> WORK INSTRUCTIONS: The exercise asks for every line of the data to be reproduced exactly.

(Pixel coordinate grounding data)
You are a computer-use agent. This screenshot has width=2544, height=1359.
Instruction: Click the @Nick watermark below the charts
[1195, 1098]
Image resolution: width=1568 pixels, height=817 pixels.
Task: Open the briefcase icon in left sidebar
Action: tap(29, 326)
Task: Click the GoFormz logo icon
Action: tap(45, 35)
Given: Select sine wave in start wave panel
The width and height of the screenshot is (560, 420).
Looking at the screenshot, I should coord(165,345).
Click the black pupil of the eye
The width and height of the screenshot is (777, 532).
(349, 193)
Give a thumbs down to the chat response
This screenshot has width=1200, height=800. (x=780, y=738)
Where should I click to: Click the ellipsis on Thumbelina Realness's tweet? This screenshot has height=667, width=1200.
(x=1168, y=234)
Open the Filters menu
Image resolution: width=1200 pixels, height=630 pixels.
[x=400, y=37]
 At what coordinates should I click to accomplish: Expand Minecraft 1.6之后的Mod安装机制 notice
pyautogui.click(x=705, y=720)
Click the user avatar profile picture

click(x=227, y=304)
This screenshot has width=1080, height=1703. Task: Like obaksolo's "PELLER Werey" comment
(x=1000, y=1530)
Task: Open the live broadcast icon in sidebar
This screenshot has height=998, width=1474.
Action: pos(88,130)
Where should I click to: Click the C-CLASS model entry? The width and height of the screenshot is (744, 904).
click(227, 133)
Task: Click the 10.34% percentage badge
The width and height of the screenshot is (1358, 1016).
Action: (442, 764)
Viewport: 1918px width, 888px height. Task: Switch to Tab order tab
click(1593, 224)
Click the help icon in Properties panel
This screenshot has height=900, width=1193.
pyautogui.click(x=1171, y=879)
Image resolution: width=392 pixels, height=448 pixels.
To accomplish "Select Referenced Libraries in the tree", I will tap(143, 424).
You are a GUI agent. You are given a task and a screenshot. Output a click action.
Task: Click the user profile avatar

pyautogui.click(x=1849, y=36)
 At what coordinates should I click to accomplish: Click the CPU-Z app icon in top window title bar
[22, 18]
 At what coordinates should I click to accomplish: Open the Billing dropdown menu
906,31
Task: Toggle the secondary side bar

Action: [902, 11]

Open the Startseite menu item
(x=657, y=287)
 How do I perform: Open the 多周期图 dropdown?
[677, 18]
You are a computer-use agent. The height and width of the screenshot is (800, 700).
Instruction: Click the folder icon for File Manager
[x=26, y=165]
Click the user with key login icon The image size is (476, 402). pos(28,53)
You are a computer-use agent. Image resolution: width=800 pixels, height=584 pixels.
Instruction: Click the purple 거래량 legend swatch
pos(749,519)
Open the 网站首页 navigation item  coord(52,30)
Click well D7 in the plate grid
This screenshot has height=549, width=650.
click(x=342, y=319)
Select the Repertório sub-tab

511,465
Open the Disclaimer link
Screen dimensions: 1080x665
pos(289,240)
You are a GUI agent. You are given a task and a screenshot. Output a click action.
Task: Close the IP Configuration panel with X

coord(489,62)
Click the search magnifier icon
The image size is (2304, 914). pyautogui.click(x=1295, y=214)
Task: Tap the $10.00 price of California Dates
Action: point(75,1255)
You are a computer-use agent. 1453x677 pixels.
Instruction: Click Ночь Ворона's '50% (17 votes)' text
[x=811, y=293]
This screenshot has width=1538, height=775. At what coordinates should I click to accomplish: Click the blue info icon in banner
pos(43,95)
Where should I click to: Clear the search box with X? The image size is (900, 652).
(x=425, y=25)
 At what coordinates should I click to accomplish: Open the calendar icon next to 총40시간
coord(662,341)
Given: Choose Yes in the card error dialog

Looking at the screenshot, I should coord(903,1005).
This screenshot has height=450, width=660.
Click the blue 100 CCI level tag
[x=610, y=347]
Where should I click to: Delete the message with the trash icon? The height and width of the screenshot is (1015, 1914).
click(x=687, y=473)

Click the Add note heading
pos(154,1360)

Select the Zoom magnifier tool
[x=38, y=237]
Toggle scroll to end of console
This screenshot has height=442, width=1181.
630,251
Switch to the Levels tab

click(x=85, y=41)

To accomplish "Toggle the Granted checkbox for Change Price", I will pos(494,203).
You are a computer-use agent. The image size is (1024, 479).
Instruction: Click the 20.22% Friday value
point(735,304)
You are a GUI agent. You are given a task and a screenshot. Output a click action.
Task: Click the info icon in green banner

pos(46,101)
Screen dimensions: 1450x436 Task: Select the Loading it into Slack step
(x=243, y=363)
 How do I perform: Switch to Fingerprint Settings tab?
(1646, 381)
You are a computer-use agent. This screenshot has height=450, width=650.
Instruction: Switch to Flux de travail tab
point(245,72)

> OUTPUT OF THE TASK:
You are a computer-use agent. This screenshot has width=2544, height=1359.
Instruction: Click the @Nick watermark below the charts
[1195, 1098]
Image resolution: width=1568 pixels, height=817 pixels.
Task: Open the briefcase icon in left sidebar
Action: tap(29, 326)
Task: Click the GoFormz logo icon
Action: tap(45, 35)
Given: Select sine wave in start wave panel
The width and height of the screenshot is (560, 420).
Looking at the screenshot, I should coord(165,345).
Click the black pupil of the eye
The width and height of the screenshot is (777, 532).
(349, 193)
Give a thumbs down to the chat response
This screenshot has width=1200, height=800. (x=780, y=738)
Where should I click to: Click the ellipsis on Thumbelina Realness's tweet? This screenshot has height=667, width=1200.
(x=1168, y=234)
Open the Filters menu
Image resolution: width=1200 pixels, height=630 pixels.
[x=400, y=37]
 At what coordinates should I click to accomplish: Expand Minecraft 1.6之后的Mod安装机制 notice
pyautogui.click(x=705, y=720)
Click the user avatar profile picture

click(x=227, y=304)
This screenshot has width=1080, height=1703. Task: Like obaksolo's "PELLER Werey" comment
(x=1000, y=1530)
Task: Open the live broadcast icon in sidebar
This screenshot has height=998, width=1474.
Action: pos(88,130)
Where should I click to: Click the C-CLASS model entry? The width and height of the screenshot is (744, 904).
click(227, 133)
Task: Click the 10.34% percentage badge
The width and height of the screenshot is (1358, 1016).
Action: (442, 764)
Viewport: 1918px width, 888px height. Task: Switch to Tab order tab
click(1593, 224)
Click the help icon in Properties panel
This screenshot has height=900, width=1193.
pyautogui.click(x=1171, y=879)
Image resolution: width=392 pixels, height=448 pixels.
To accomplish "Select Referenced Libraries in the tree", I will tap(143, 424).
You are a GUI agent. You are given a task and a screenshot. Output a click action.
Task: Click the user profile avatar

pyautogui.click(x=1849, y=36)
 At what coordinates should I click to accomplish: Click the CPU-Z app icon in top window title bar
[22, 18]
 At what coordinates should I click to accomplish: Open the Billing dropdown menu
906,31
Task: Toggle the secondary side bar

Action: [902, 11]

Open the Startseite menu item
(x=657, y=287)
 How do I perform: Open the 多周期图 dropdown?
[677, 18]
You are a computer-use agent. The height and width of the screenshot is (800, 700).
Instruction: Click the folder icon for File Manager
[x=26, y=165]
Click the user with key login icon The image size is (476, 402). pos(28,53)
You are a computer-use agent. Image resolution: width=800 pixels, height=584 pixels.
Instruction: Click the purple 거래량 legend swatch
pos(749,519)
Open the 网站首页 navigation item  coord(52,30)
Click well D7 in the plate grid
This screenshot has height=549, width=650.
click(x=342, y=319)
Select the Repertório sub-tab

511,465
Open the Disclaimer link
Screen dimensions: 1080x665
pos(289,240)
You are a GUI agent. You are given a task and a screenshot. Output a click action.
Task: Close the IP Configuration panel with X

coord(489,62)
Click the search magnifier icon
The image size is (2304, 914). pyautogui.click(x=1295, y=214)
Task: Tap the $10.00 price of California Dates
Action: point(75,1255)
You are a computer-use agent. 1453x677 pixels.
Instruction: Click Ночь Ворона's '50% (17 votes)' text
[x=811, y=293]
This screenshot has width=1538, height=775. At what coordinates should I click to accomplish: Click the blue info icon in banner
pos(43,95)
Where should I click to: Clear the search box with X? The image size is (900, 652).
(x=425, y=25)
 At what coordinates should I click to accomplish: Open the calendar icon next to 총40시간
coord(662,341)
Given: Choose Yes in the card error dialog

Looking at the screenshot, I should coord(903,1005).
This screenshot has height=450, width=660.
Click the blue 100 CCI level tag
[x=610, y=347]
Where should I click to: Delete the message with the trash icon? The height and width of the screenshot is (1015, 1914).
click(x=687, y=473)

Click the Add note heading
pos(154,1360)

Select the Zoom magnifier tool
[x=38, y=237]
Toggle scroll to end of console
This screenshot has height=442, width=1181.
630,251
Switch to the Levels tab

click(x=85, y=41)

To accomplish "Toggle the Granted checkbox for Change Price", I will pos(494,203).
You are a computer-use agent. The image size is (1024, 479).
Instruction: Click the 20.22% Friday value
point(735,304)
You are a GUI agent. You are given a task and a screenshot. Output a click action.
Task: Click the info icon in green banner

pos(46,101)
Screen dimensions: 1450x436 Task: Select the Loading it into Slack step
(x=243, y=363)
 How do I perform: Switch to Fingerprint Settings tab?
(1646, 381)
You are a computer-use agent. This screenshot has height=450, width=650.
Instruction: Switch to Flux de travail tab
point(245,72)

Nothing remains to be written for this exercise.